Your task >> From the line that contains "Task: Click the" to the end of the entries, copy each line exactly, though the pictures stay out.

Data items >>
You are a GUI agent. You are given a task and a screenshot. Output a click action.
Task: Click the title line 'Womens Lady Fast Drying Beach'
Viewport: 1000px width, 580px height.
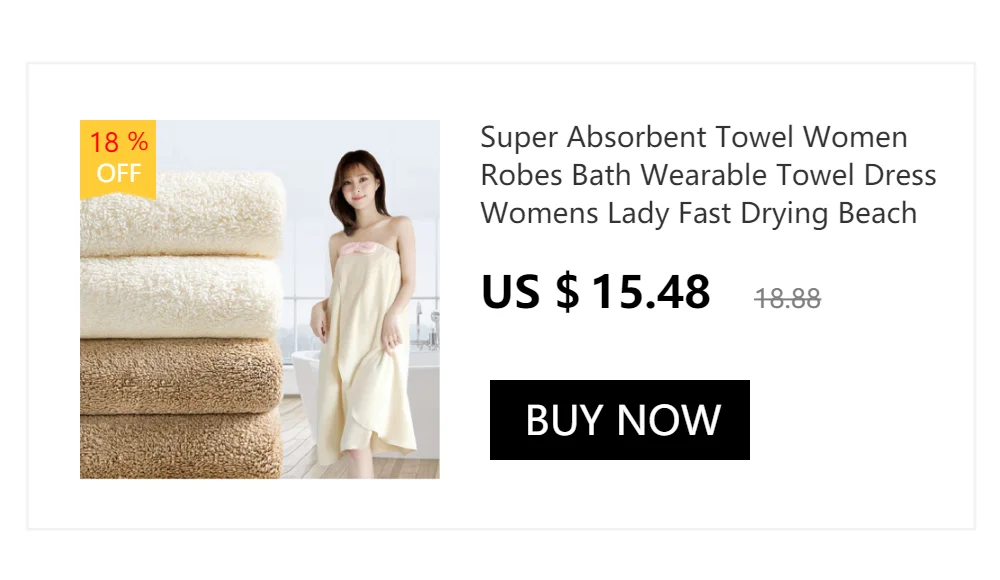pos(698,213)
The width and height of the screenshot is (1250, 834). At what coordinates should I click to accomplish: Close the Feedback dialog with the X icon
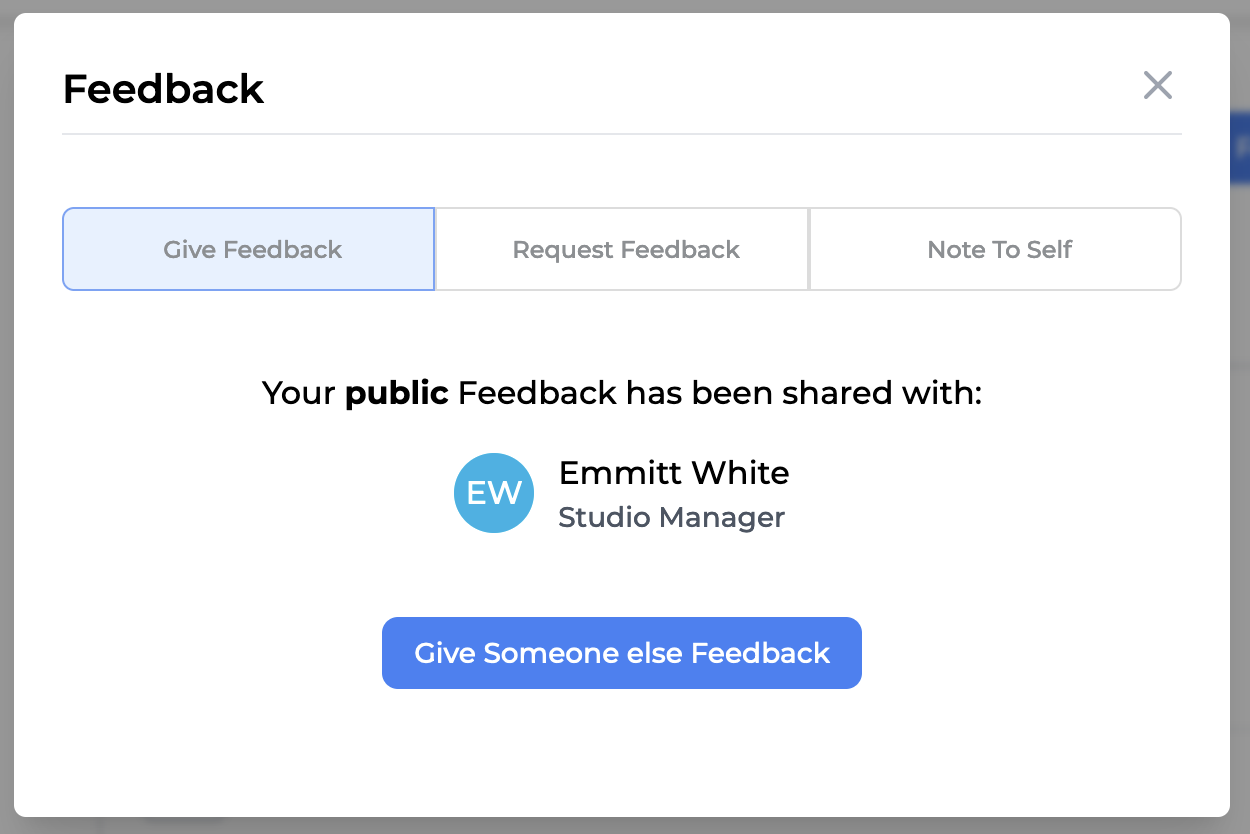click(1157, 86)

Solution for this exercise >>
Task: Click the title line 'Womens Lady Fast Drying Beach'
Viewport: 1000px width, 580px height.
pos(698,213)
The width and height of the screenshot is (1250, 834). At what coordinates should I click to accomplish: Close the Feedback dialog with the X icon
click(1157, 86)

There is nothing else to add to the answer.